LSM-Tree Merge Strategy

Overall Introduction

Observation: Worst-case point lookup cost, long-range lookup cost, and space amplification derive mostly from the largest level.
Infer: Merge operations at all levels of LSM-tree but the largest hardly improve on these metrics while significantly adding to the amortized cost of updates.
Result: Suboptimal trade-offs of the state-of-the-art.

The balance between the I/O cost of merging and the I/O cost of lookups and space-amplification can be tuned using two knobs.

  • The size ratio T between the capacities of adjacent levels; T controls the number of levels of LSM-tree and thus the overall number of times that entry gets merged across levels.
  • Merge policy; It controls the number of times an entry gets merged within a level.

Major 2 Merge Policies

  • Tiering
  • Leveling


    Overview of an LSM-tree using tiering and leveling merge policies

In both cases, the merge is triggered by the buffer flushing and causing Level 1 to reach capacity. With tiering, all runs at Level 1 get merged into a new run that gets placed at Level 2. With leveling, the merge also includes the preexisting run at Level 2.

Size-Tiered compaction strategy (STCS). The idea of STCS is fairly straightforward, as illustrated here:

image.png

As usual, memtables are periodically flushed to new sstables. These are pretty small, and soon their number grows. As soon as we have enough (by default, 4) of these small sstables, we compact them into one medium sstable. When we have collected enough medium tables, we compact them into one large table. And so on, with compacted sstables growing increasingly large.
The full STCS algorithm is more complex than what we just described, because sstables may have overlapping data or deletions and thus the compacted sstables have varying sizes that don’t fall neatly into “small, medium, large, etc.” categories. Therefore STCS tries to fit the sstables into buckets of similarly-sized sstables, and compacts sstables within each of these buckets. Understanding these details is not necessary for the point of this post, but if you’re curious, refer to this blog post from 2014 or any other documentation of Scylla’s or Cassandra’s size-tiered compaction strategy.

## COLLECTED DATA:

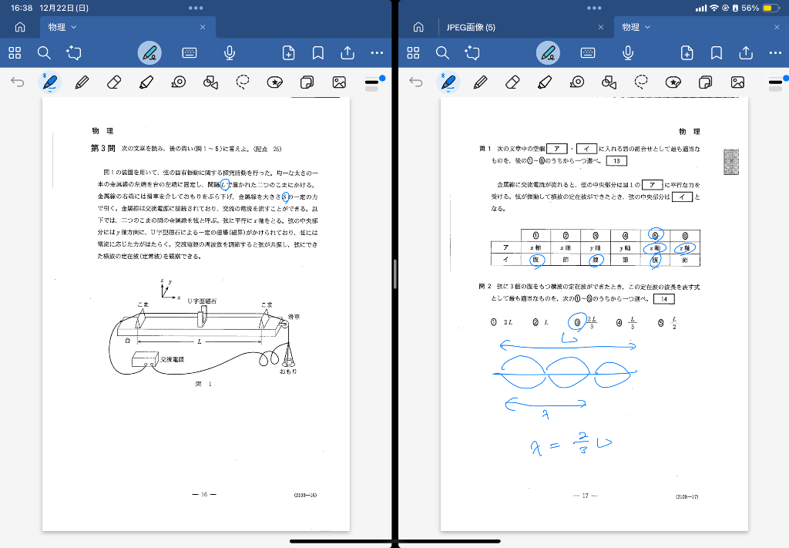Toggle keyboard typing mode in the right pane
This screenshot has width=789, height=548.
[588, 53]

## EXERCISES:
A. According to the LSM-tree merge strategy text, how many small sstables does size-tiered compaction gather by default before compacting them into one medium sstable?
B. Print the part of the LSM-tree merge strategy text that opens with the words containing "Result: Suboptimal trade-offs" and closes with "merged across levels.".

## THE REPLIES:
A. Four.

B.
Result: Suboptimal trade-offs of the state-of-the-art.

The balance between the I/O cost of merging and the I/O cost of lookups and space-amplification can be tuned using two knobs.

  • The size ratio T between the capacities of adjacent levels; T controls the number of levels of LSM-tree and thus the overall number of times that entry gets merged across levels.